Sad to say but the retail hacks of 2013 and earlier this year are almost old news. Reports of more companies falling victim to cybercrime and the disastrous effects of stolen sensitive data, monetary losses, and decimated customer trust are almost numbing.
And downright scary. A recent study conducted by the Economist Intelligence Unit with 360 senior business leaders worldwide found that 77% experienced a security breach within the last 2 years. And yet 38% admitted they do not have a plan in place if an attack were to occur. The overall message – it’s not IF, it’s WHEN you will become victim of a breach.
Trends are also showing that the “WHEN” for a breach could be right around the corner.
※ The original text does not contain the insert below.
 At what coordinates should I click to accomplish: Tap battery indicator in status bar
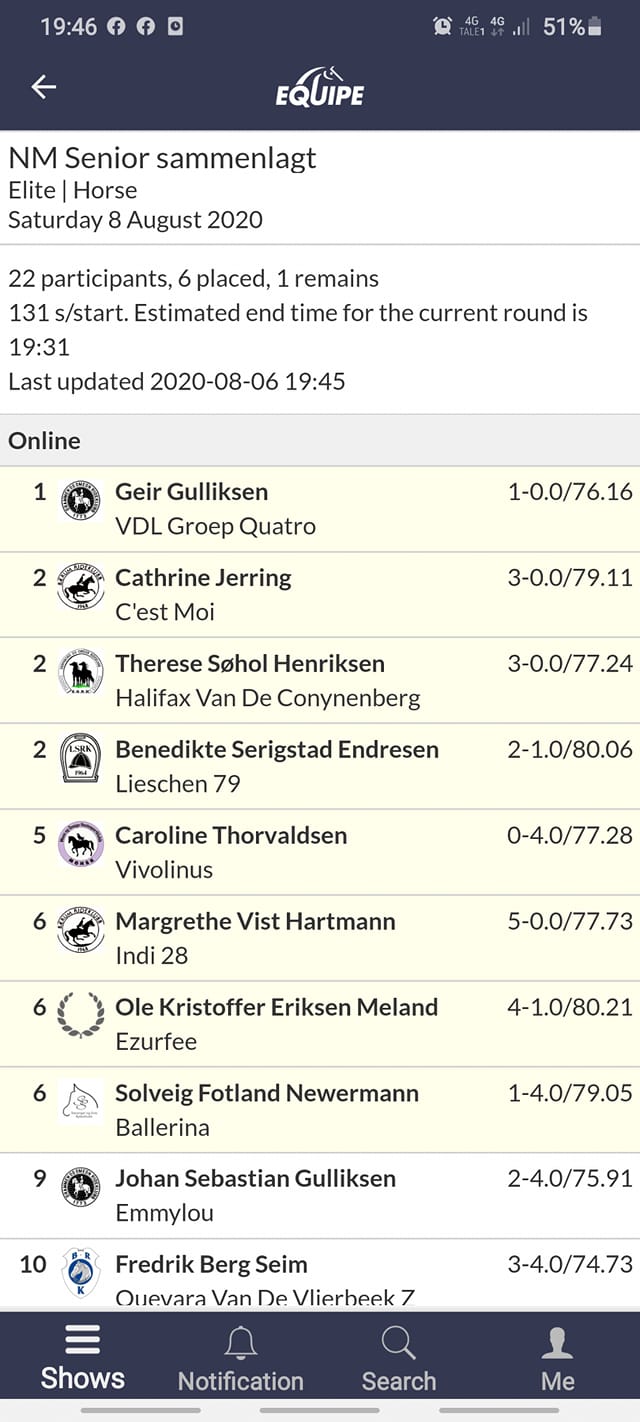(x=595, y=27)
Credit card breaches were once attributed to hackers in Eastern Europe running underground cybercrime organizations. But today’s local criminals are now getting in on the action. Card Wash: Card Breaches at Card Washes by Brian Krebs exposes how street gang members in the U.S. recently ran a credit card ring involving 40 car wash locations around the nation.
Really? First our favorite retailers, then a delicious chain restaurant and now…gangs hijacking car wash payment systems?! The car wash locations effected were all using an out-of-date version of the same point-of-sale (POS) system that allowed remote access of devices that was granted to anyone who knew the same set of default credentials. Credit card data was stolen and then sold to thieves who used the data to purchase gift cards at local retail stores as well as host new stolen card data.
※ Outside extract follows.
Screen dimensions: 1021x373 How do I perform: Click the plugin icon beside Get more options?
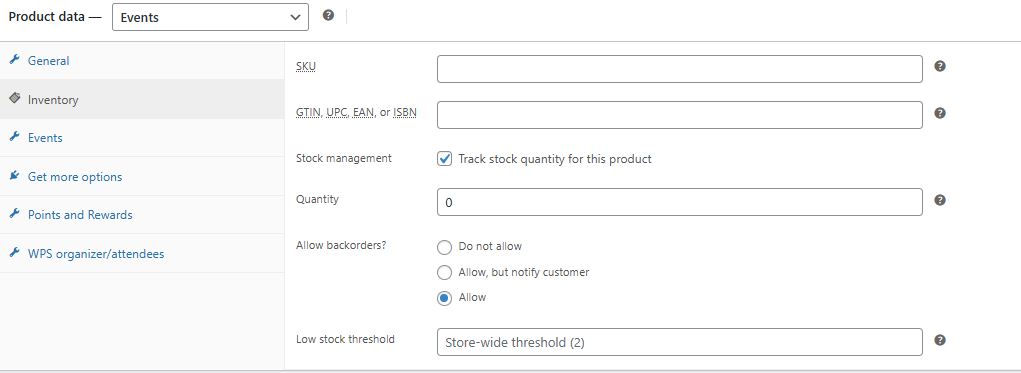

Ok, enough of the Debbie-downer Monday commentary. Yes, hackers are now everywhere, and they don’t care how big or small your business is – as long as you have credit card data. But while there is no single solution to avoid a breach, there are basic steps like simply changing passwords on a regular basis that merchants can take, to seriously considering the future of their business and adopting a holistic security approach that includes EMV, Tokenization and Point-to-Point Encryption. Ultimately, it will be up to each business to decide on how they will protect their employees and customers – because there is no size, geography, retail type or revenue boundary to breaches anymore.